Work instructions »
Each entry below is to be extracted exactly.

(Collected data entries)
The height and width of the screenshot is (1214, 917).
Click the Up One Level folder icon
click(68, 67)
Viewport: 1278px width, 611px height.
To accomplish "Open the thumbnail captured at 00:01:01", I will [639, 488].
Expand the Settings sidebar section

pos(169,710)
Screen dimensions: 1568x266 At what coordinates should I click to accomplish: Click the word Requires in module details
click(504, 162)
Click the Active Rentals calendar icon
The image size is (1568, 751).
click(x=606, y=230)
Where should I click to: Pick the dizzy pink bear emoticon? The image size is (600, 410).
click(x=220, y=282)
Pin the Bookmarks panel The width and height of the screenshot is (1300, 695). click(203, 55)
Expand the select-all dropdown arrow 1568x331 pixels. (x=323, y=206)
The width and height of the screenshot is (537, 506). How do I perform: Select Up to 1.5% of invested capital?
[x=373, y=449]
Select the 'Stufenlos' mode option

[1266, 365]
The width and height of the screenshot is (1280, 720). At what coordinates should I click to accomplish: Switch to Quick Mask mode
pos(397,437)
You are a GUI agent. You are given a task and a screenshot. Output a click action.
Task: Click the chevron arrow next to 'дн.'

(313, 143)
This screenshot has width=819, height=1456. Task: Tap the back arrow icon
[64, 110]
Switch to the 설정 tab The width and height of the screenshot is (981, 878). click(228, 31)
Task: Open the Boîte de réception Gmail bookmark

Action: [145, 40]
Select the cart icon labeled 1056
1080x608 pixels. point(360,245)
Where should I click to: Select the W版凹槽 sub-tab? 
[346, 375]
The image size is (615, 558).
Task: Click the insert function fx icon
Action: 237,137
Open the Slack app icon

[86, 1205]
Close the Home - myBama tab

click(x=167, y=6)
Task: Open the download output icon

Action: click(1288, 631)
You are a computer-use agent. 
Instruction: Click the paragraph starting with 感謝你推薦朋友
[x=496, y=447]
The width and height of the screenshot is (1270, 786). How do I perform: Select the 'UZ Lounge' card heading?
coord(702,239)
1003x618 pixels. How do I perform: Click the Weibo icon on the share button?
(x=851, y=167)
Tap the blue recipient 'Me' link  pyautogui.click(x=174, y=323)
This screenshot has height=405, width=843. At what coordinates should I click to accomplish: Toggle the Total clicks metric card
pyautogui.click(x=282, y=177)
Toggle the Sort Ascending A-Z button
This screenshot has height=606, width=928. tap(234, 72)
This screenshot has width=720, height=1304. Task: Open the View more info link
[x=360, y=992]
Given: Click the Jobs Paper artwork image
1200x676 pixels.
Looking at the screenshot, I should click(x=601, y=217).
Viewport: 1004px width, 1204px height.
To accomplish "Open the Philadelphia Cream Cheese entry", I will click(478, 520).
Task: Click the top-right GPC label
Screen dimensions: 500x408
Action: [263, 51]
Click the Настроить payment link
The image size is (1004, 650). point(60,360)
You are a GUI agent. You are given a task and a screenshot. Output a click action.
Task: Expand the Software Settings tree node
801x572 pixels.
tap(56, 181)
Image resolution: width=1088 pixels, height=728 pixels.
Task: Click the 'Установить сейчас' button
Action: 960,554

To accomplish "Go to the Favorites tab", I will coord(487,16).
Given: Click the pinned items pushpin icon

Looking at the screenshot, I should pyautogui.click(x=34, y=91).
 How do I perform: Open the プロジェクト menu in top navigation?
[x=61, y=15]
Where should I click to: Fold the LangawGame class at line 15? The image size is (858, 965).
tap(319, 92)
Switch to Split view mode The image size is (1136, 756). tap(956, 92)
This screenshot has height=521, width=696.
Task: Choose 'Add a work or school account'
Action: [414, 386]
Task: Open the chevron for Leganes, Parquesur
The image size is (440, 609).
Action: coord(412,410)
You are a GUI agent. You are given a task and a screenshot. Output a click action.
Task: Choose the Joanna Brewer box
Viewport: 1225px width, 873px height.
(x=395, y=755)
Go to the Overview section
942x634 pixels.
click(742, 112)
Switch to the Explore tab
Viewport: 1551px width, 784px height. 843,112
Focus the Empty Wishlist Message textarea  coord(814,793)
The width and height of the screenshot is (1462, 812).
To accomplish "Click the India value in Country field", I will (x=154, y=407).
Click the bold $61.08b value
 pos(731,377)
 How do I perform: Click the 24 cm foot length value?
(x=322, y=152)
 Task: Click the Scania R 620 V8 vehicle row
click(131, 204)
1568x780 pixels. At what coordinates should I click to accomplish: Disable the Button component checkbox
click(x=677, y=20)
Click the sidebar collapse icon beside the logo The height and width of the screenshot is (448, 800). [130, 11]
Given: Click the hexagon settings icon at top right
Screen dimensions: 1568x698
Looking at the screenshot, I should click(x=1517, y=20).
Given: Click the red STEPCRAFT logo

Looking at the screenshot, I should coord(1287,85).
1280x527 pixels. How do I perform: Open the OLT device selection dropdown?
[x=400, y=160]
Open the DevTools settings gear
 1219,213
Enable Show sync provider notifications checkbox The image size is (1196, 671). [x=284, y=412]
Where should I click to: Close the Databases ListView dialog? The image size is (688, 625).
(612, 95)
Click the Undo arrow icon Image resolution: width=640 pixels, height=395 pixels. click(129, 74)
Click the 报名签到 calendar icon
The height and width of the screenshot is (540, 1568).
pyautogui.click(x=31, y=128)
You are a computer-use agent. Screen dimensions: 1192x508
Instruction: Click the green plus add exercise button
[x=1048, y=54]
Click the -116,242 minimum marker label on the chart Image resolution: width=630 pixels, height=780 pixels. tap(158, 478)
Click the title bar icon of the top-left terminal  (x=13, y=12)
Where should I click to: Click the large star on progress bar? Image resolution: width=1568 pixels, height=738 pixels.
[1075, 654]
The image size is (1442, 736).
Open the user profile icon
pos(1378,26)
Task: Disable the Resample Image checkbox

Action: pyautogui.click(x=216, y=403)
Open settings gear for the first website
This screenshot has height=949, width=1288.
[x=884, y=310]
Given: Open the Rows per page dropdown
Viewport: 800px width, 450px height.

Response »
The height and width of the screenshot is (1214, 917).
Click the Up One Level folder icon
click(68, 67)
Viewport: 1278px width, 611px height.
To accomplish "Open the thumbnail captured at 00:01:01", I will [639, 488].
Expand the Settings sidebar section

pos(169,710)
Screen dimensions: 1568x266 At what coordinates should I click to accomplish: Click the word Requires in module details
click(504, 162)
Click the Active Rentals calendar icon
The image size is (1568, 751).
click(x=606, y=230)
Where should I click to: Pick the dizzy pink bear emoticon? The image size is (600, 410).
click(x=220, y=282)
Pin the Bookmarks panel The width and height of the screenshot is (1300, 695). click(203, 55)
Expand the select-all dropdown arrow 1568x331 pixels. (x=323, y=206)
The width and height of the screenshot is (537, 506). How do I perform: Select Up to 1.5% of invested capital?
[x=373, y=449]
Select the 'Stufenlos' mode option

[1266, 365]
The width and height of the screenshot is (1280, 720). At what coordinates should I click to accomplish: Switch to Quick Mask mode
pos(397,437)
You are a GUI agent. You are given a task and a screenshot. Output a click action.
Task: Click the chevron arrow next to 'дн.'

(313, 143)
This screenshot has width=819, height=1456. Task: Tap the back arrow icon
[64, 110]
Switch to the 설정 tab The width and height of the screenshot is (981, 878). click(228, 31)
Task: Open the Boîte de réception Gmail bookmark

Action: [145, 40]
Select the cart icon labeled 1056
1080x608 pixels. point(360,245)
Where should I click to: Select the W版凹槽 sub-tab? 
[346, 375]
The image size is (615, 558).
Task: Click the insert function fx icon
Action: 237,137
Open the Slack app icon

[86, 1205]
Close the Home - myBama tab

click(x=167, y=6)
Task: Open the download output icon

Action: click(1288, 631)
You are a computer-use agent. 
Instruction: Click the paragraph starting with 感謝你推薦朋友
[x=496, y=447]
The width and height of the screenshot is (1270, 786). How do I perform: Select the 'UZ Lounge' card heading?
coord(702,239)
1003x618 pixels. How do I perform: Click the Weibo icon on the share button?
(x=851, y=167)
Tap the blue recipient 'Me' link  pyautogui.click(x=174, y=323)
This screenshot has height=405, width=843. At what coordinates should I click to accomplish: Toggle the Total clicks metric card
pyautogui.click(x=282, y=177)
Toggle the Sort Ascending A-Z button
This screenshot has height=606, width=928. tap(234, 72)
This screenshot has width=720, height=1304. Task: Open the View more info link
[x=360, y=992]
Given: Click the Jobs Paper artwork image
1200x676 pixels.
Looking at the screenshot, I should click(x=601, y=217).
Viewport: 1004px width, 1204px height.
To accomplish "Open the Philadelphia Cream Cheese entry", I will click(478, 520).
Task: Click the top-right GPC label
Screen dimensions: 500x408
Action: [263, 51]
Click the Настроить payment link
The image size is (1004, 650). point(60,360)
You are a GUI agent. You are given a task and a screenshot. Output a click action.
Task: Expand the Software Settings tree node
801x572 pixels.
tap(56, 181)
Image resolution: width=1088 pixels, height=728 pixels.
Task: Click the 'Установить сейчас' button
Action: 960,554

To accomplish "Go to the Favorites tab", I will coord(487,16).
Given: Click the pinned items pushpin icon

Looking at the screenshot, I should pyautogui.click(x=34, y=91).
 How do I perform: Open the プロジェクト menu in top navigation?
[x=61, y=15]
Where should I click to: Fold the LangawGame class at line 15? The image size is (858, 965).
tap(319, 92)
Switch to Split view mode The image size is (1136, 756). tap(956, 92)
This screenshot has height=521, width=696.
Task: Choose 'Add a work or school account'
Action: [414, 386]
Task: Open the chevron for Leganes, Parquesur
The image size is (440, 609).
Action: coord(412,410)
You are a GUI agent. You are given a task and a screenshot. Output a click action.
Task: Choose the Joanna Brewer box
Viewport: 1225px width, 873px height.
(x=395, y=755)
Go to the Overview section
942x634 pixels.
click(742, 112)
Switch to the Explore tab
Viewport: 1551px width, 784px height. 843,112
Focus the Empty Wishlist Message textarea  coord(814,793)
The width and height of the screenshot is (1462, 812).
To accomplish "Click the India value in Country field", I will (x=154, y=407).
Click the bold $61.08b value
 pos(731,377)
 How do I perform: Click the 24 cm foot length value?
(x=322, y=152)
 Task: Click the Scania R 620 V8 vehicle row
click(131, 204)
1568x780 pixels. At what coordinates should I click to accomplish: Disable the Button component checkbox
click(x=677, y=20)
Click the sidebar collapse icon beside the logo The height and width of the screenshot is (448, 800). [130, 11]
Given: Click the hexagon settings icon at top right
Screen dimensions: 1568x698
Looking at the screenshot, I should click(x=1517, y=20).
Given: Click the red STEPCRAFT logo

Looking at the screenshot, I should coord(1287,85).
1280x527 pixels. How do I perform: Open the OLT device selection dropdown?
[x=400, y=160]
Open the DevTools settings gear
 1219,213
Enable Show sync provider notifications checkbox The image size is (1196, 671). [x=284, y=412]
Where should I click to: Close the Databases ListView dialog? The image size is (688, 625).
(612, 95)
Click the Undo arrow icon Image resolution: width=640 pixels, height=395 pixels. click(129, 74)
Click the 报名签到 calendar icon
The height and width of the screenshot is (540, 1568).
pyautogui.click(x=31, y=128)
You are a computer-use agent. Screen dimensions: 1192x508
Instruction: Click the green plus add exercise button
[x=1048, y=54]
Click the -116,242 minimum marker label on the chart Image resolution: width=630 pixels, height=780 pixels. tap(158, 478)
Click the title bar icon of the top-left terminal  (x=13, y=12)
Where should I click to: Click the large star on progress bar? Image resolution: width=1568 pixels, height=738 pixels.
[1075, 654]
The image size is (1442, 736).
Open the user profile icon
pos(1378,26)
Task: Disable the Resample Image checkbox

Action: pyautogui.click(x=216, y=403)
Open settings gear for the first website
This screenshot has height=949, width=1288.
[x=884, y=310]
Given: Open the Rows per page dropdown
Viewport: 800px width, 450px height.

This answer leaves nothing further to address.